The mildest .357 commercial ammo I've tested in my SP101 was Blazer Aluminum 158gr. From my 2.25" it was going ~880 fps for ~275 ft-lbs of energy.
Now that is mild for a 357 Mag, and very, very close to 38 special ballistics.
I would not even call it a 357 cept that it's loaded in a 357 case.

with my new SP101 snub in 357 magnum.
Sounds like you have the short barrel 101 I think it's 2 1/4"
Understand the 357 is known for having an intense muzzle blast and a rather annoying recoil. The short barrel and lack of weight does not help that situation.

If I load a 158 grain bullet to lets say 1250 FPS and a 125 grain bullet to 1250 FPS
Physics tells me the lighter bullet will take less effort to get to that speed and should also take less pressure and that will = less recoil.

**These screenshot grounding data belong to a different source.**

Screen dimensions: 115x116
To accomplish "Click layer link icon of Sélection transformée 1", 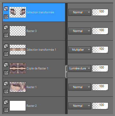I will click(6, 46).
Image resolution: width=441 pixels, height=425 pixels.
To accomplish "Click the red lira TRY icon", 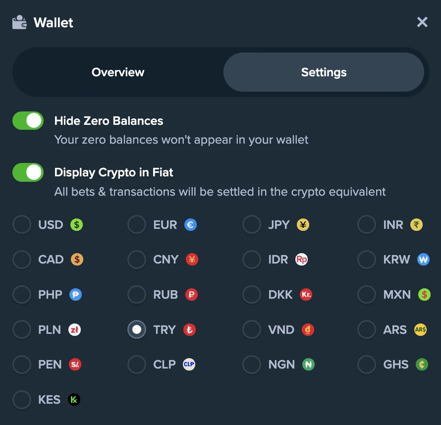I will [x=189, y=329].
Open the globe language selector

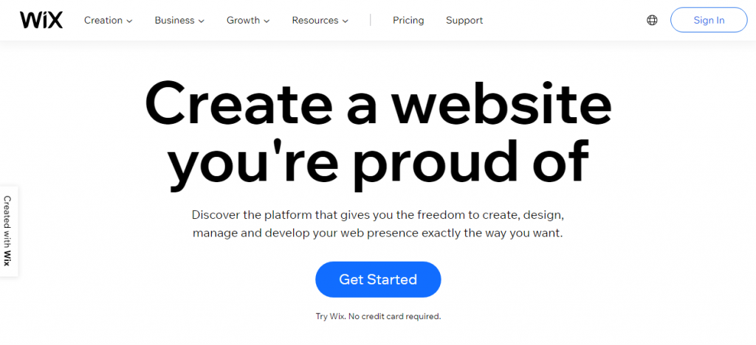tap(652, 21)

But notice the lighter factory bullets seem to be loaded to a faster velocity and need more energy to get there, kinda canceling out what I just related to.

So I would be looking for a lighter bullet with less velocity, or a 158 grain with less velocity. A lot of what your asking is going to depend on YOU, what your tolerance is for recoil and noise. Shooting a pistol that is just not comfortable or overly loud can result in unfavorable things happening when it comes to accuracy, IE -- anticipating shots and and developing a flinch that can sometimes be hard to disassociate ones self from.

If you were shooting with me I would probably pick up on the fact that you were not shooting to your maximum potential and deduce you were shooting to much gun OR to much bullet for the gun. I would want to get you shooting perhaps 38 special, then 38+P
If you were comfortable with that and happy with your performance we could move up from there till your tolerance and shooting took a reverse curve.

I can sure understand your concerns for ammo buying, with the cost of it and all.
You bought the 101 short barrel and it;s yours now, so talking about a little bigger pistol on a 357 is probably not an option, understandably so.

Trust me none of this has anything to do with you personally, and is no way a slam of any kind. I have also probably used more words to explain my point, that's the way I am.

I would say start again with some 38+P ammo, it is certainly powerful enough to get the job done. Get comfortable with that and experiment latter with some different ammo.

There are no cookie cutter answers when personal needs come into play.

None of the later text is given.